AIM OF THE TASK
For the material that follows, return exactly the lines from the one with "Task: Click the number 4 circle icon" through the one with "Enable the Total impressions checkbox", both ends included.
[[ MATERIAL FOR THIS TASK, beginning ]]
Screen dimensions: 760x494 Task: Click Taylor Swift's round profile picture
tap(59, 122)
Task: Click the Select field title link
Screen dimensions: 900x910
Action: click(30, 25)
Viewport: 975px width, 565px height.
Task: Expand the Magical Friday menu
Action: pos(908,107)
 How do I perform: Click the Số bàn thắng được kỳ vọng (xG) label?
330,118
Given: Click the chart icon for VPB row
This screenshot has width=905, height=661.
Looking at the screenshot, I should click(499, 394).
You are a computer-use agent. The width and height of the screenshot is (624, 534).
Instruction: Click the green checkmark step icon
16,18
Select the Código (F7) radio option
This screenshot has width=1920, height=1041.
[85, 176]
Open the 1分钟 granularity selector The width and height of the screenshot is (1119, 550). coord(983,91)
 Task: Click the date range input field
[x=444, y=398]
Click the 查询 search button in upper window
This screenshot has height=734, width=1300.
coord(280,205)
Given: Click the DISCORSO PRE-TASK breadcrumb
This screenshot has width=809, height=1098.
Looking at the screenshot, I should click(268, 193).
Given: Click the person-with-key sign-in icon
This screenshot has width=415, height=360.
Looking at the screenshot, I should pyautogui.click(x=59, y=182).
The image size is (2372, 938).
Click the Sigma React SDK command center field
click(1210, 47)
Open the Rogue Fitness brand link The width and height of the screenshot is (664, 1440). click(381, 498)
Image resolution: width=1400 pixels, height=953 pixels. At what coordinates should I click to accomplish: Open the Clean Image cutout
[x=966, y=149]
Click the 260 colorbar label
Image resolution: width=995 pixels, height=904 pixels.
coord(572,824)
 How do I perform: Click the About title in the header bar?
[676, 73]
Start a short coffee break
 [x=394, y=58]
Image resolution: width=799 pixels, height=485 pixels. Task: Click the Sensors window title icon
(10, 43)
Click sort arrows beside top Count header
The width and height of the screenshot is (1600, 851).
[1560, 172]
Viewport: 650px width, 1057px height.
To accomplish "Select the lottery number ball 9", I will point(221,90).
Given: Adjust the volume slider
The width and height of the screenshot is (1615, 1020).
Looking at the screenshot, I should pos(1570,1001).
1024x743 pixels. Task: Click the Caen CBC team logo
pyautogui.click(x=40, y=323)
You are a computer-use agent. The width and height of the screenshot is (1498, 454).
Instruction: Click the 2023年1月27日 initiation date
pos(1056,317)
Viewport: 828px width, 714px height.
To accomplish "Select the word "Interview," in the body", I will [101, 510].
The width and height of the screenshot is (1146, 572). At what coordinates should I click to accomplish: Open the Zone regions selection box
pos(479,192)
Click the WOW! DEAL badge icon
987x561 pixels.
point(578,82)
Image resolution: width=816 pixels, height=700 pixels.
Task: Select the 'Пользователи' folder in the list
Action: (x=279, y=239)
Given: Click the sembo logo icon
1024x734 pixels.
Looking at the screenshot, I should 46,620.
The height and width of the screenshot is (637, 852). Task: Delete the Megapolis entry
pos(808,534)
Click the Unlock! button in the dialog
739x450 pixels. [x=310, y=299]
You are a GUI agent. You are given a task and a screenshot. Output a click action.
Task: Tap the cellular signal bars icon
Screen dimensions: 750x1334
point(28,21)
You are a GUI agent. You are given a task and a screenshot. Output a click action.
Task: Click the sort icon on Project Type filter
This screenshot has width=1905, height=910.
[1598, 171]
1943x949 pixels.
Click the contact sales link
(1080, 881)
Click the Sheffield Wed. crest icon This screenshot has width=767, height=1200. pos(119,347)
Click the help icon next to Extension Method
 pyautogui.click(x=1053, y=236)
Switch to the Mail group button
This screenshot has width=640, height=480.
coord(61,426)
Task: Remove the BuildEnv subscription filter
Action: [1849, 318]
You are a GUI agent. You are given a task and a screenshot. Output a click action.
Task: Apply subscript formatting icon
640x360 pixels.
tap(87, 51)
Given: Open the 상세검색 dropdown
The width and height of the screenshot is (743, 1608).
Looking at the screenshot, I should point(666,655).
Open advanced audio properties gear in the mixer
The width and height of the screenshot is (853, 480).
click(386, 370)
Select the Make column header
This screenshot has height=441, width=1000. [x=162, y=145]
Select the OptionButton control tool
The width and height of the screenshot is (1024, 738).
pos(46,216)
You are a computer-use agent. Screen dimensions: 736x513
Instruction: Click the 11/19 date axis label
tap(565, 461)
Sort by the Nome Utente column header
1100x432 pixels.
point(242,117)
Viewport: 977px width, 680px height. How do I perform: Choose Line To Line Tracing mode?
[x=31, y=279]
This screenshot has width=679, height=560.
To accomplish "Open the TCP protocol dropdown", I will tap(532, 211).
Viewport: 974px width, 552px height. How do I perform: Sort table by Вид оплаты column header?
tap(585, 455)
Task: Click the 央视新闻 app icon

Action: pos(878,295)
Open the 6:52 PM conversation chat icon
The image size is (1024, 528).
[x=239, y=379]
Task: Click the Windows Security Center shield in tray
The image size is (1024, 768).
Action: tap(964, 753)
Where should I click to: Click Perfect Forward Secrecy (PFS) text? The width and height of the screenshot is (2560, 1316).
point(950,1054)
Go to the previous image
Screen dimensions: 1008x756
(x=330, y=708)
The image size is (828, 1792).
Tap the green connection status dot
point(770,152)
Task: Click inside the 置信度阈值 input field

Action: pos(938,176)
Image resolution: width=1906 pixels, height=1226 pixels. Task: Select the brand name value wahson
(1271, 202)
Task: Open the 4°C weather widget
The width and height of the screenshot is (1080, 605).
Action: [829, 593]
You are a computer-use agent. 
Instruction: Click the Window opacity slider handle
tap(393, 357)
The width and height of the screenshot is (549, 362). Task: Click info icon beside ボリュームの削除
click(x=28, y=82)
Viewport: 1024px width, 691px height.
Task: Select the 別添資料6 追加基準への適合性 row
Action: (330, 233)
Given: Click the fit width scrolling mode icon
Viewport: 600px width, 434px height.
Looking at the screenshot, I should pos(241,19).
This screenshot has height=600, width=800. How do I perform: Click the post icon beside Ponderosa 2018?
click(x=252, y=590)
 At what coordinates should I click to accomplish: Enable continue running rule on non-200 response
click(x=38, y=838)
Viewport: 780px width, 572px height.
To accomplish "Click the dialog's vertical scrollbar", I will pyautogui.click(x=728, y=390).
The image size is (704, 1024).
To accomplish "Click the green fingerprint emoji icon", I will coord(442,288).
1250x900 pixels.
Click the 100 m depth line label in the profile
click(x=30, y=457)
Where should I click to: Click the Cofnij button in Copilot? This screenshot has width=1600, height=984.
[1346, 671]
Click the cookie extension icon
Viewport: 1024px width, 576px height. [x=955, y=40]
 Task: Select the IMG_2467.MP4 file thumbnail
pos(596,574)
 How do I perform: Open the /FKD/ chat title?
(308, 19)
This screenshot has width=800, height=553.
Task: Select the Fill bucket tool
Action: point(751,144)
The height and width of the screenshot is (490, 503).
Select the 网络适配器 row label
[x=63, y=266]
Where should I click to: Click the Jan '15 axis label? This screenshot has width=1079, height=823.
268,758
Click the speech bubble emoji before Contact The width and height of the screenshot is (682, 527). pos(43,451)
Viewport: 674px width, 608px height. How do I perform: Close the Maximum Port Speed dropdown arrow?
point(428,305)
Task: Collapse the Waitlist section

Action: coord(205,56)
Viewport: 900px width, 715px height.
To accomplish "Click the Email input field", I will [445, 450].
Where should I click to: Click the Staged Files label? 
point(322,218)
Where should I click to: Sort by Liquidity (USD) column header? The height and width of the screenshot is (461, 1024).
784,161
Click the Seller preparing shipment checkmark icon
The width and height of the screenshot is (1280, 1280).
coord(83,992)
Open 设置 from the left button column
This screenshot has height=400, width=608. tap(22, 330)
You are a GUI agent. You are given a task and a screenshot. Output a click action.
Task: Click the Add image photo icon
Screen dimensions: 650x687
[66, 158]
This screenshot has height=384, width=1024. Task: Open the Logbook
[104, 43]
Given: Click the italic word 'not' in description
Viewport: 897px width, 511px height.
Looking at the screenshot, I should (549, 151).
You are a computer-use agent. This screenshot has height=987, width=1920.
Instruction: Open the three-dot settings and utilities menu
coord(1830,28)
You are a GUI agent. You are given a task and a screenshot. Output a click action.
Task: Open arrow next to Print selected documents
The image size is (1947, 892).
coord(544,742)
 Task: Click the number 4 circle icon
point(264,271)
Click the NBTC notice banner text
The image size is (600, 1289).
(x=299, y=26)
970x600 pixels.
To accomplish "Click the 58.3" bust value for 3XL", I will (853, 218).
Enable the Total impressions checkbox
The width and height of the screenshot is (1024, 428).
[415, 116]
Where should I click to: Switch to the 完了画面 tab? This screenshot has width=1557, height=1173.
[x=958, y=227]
[[ MATERIAL FOR THIS TASK, end ]]
SOLVED PROBLEM
 Task: Click the number 4 circle icon
point(264,271)
Click the NBTC notice banner text
The image size is (600, 1289).
(x=299, y=26)
970x600 pixels.
To accomplish "Click the 58.3" bust value for 3XL", I will (853, 218).
Enable the Total impressions checkbox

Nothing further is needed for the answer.